4) As has been said before, the Japanese economy could not support such a thing. The US was able to provide so much material for WW2 because not only was the entire nation geared up for the war, but the US had stores or access to just about every single war material you could ask for. Lumber in the West. Oil from the southern Midwest. Uniforms and cloth materials from the South. Heavy industry in the North and North East as well as many major cities across the country. The Japanese were forced to import many important items to conduct a war effort during WW2. That is one reason the US oil embargo worked so well. Because the Japanese has to expand their empire to gain the needed materials, this extended time to production. While the US could theoretically supply such things if the Japanese decided to get into a war with North Korea, there'd be no reason for the prior reasons mentioned. The US would already be involved more than likely.
Let history teach another lesson. This one comes from the MIddle East.
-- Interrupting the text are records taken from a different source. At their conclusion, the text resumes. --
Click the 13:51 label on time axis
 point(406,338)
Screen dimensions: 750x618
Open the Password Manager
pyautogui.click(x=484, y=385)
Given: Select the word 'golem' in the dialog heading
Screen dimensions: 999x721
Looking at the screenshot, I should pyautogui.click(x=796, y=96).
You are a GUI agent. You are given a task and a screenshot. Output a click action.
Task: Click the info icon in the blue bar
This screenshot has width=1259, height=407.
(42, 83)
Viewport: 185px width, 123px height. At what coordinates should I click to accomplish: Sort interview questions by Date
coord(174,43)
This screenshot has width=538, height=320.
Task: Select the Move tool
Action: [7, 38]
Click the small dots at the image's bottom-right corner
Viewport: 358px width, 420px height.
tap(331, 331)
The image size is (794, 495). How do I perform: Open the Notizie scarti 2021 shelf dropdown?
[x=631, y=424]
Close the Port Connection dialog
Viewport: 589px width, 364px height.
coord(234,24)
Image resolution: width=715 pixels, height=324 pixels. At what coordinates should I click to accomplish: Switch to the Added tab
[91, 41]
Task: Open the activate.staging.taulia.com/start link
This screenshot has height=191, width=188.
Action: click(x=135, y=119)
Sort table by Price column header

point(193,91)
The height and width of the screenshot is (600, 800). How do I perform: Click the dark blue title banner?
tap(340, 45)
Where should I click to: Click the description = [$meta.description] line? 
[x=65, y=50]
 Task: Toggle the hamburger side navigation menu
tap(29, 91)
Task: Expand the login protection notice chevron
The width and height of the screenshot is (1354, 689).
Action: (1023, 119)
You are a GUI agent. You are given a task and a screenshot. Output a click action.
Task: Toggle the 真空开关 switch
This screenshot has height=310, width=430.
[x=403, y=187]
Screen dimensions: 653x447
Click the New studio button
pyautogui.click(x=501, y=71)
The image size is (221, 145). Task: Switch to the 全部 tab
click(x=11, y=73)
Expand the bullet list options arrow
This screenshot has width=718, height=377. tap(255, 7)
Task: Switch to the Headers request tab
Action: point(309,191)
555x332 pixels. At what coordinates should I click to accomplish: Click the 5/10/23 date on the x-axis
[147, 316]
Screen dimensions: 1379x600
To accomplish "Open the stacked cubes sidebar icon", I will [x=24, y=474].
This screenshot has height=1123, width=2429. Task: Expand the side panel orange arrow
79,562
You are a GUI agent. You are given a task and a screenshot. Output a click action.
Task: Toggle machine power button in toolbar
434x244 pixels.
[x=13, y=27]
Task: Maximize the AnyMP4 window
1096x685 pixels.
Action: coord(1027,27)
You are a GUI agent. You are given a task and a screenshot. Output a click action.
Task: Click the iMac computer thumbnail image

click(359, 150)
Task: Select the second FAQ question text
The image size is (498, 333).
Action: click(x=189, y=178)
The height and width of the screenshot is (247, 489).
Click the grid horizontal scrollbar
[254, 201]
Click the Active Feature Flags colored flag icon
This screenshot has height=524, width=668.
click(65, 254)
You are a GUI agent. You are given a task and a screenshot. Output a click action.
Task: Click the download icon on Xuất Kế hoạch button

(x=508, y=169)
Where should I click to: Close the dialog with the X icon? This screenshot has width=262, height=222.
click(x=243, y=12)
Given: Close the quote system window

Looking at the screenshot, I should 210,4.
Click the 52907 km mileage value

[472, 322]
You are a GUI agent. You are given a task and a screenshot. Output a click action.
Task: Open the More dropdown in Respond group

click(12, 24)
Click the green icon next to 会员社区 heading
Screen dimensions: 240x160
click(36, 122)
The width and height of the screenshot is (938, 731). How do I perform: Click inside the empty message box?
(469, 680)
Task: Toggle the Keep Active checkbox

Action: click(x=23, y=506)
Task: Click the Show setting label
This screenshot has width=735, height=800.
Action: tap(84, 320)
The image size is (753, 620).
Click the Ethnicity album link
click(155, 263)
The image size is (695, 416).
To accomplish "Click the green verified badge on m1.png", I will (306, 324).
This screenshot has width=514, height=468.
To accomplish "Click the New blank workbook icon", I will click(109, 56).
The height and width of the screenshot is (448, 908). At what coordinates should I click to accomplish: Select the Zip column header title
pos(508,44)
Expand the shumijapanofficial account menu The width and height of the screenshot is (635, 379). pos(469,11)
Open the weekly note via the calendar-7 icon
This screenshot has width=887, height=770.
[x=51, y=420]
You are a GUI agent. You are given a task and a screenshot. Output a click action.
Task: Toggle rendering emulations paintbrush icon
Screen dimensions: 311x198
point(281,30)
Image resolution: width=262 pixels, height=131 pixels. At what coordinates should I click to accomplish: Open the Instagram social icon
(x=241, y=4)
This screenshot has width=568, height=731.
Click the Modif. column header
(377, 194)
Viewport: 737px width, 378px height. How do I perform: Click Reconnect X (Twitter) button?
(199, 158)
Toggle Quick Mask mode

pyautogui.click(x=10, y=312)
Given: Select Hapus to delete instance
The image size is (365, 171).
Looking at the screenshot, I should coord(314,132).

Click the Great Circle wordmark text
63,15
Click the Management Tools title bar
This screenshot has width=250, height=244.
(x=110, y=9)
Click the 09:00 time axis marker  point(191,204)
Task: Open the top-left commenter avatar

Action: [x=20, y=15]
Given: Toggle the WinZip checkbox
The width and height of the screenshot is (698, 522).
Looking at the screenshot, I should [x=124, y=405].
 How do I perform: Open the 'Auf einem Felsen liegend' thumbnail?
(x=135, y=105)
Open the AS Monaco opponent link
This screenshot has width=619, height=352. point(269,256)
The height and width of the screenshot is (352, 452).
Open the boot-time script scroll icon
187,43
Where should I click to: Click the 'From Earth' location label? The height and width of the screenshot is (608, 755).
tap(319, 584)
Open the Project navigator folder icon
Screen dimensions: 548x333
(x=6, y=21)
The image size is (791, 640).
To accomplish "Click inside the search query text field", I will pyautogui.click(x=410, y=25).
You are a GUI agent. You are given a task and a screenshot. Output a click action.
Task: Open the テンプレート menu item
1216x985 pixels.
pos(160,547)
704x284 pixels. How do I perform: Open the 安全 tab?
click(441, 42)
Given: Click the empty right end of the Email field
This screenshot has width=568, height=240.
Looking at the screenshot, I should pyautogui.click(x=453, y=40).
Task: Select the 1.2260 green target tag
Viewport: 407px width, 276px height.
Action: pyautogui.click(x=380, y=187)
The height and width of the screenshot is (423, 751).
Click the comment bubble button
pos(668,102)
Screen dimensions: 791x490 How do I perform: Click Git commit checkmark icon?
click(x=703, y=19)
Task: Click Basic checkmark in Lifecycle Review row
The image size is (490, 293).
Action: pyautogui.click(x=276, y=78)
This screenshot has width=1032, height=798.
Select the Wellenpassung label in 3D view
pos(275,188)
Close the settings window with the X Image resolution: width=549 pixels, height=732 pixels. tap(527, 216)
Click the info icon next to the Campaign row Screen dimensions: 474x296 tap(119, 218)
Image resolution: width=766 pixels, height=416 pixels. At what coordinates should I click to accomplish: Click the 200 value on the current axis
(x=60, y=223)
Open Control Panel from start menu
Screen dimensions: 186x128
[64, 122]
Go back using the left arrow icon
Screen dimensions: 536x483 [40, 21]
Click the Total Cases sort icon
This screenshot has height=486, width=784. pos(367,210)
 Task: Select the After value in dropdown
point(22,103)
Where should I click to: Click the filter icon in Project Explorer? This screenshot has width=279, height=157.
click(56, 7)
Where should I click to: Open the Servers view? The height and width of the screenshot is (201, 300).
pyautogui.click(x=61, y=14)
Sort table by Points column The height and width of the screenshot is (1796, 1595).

When the Soviet Union invaded Afghanistan, the CIA took the time to train the Mujahideen fighters so that they could fight a proxy war against a US enemy, the Soviets. The Afghan fighters were taught how to bleed their opponent, either by manpower or financially. The Soviets were already on their way down by this point, but their war in Afghanistan was the straw that broke the camels back. It pushed them over a cliff economically that they could not recover from.
The fighters there still use this tactic today. How much has been spent to uparmor vehicles against IEDs? How much has research into how to disable or prevent IED attacks cost? Start taking the info from this graphic into account to see the difference in costs per soldier and compare the past to today. 
Let's take this a step further. It may cost them $50 (probably less) to stuff a bomb in a package to send the US. Maybe about $500-1000 if you send it on a person. How much money has the US invested since 9/11 to stop hijackings and things like the shoe bomber or the underwear bombers? Lets start with the TSA. How much do all the individuals working there cost? How much are their benefits? How much for those X-ray machines? How much to train bomb dogs? How much for their handlers? How much for air marshals? Support staff? Airport remodelling to implement new policies? Equipment for all those individuals? Uniforms? What about ICE? The cost of covering and inspecting ports? Their equipment? Vehicles? Start trying to figure out just how much money the US has invested to stop a $50 package. The CIA taught the Mujahideen how to not only strike physically, but to strike economically only 30 years ago.
Could the Japanese afford to do what I'd just mentioned if the North Koreans took a more "terroristic" approach to fighting a war with them? Is Japan in any fiscal position to do such a thing? Doubtful, honestly, but the people would demand it and it would push them even further into economic turmoil.
So, if you've read all that, that covers a lot of the military, some of the political, and some of the economic reasons that Japan declaring war on NK would be a bad idea.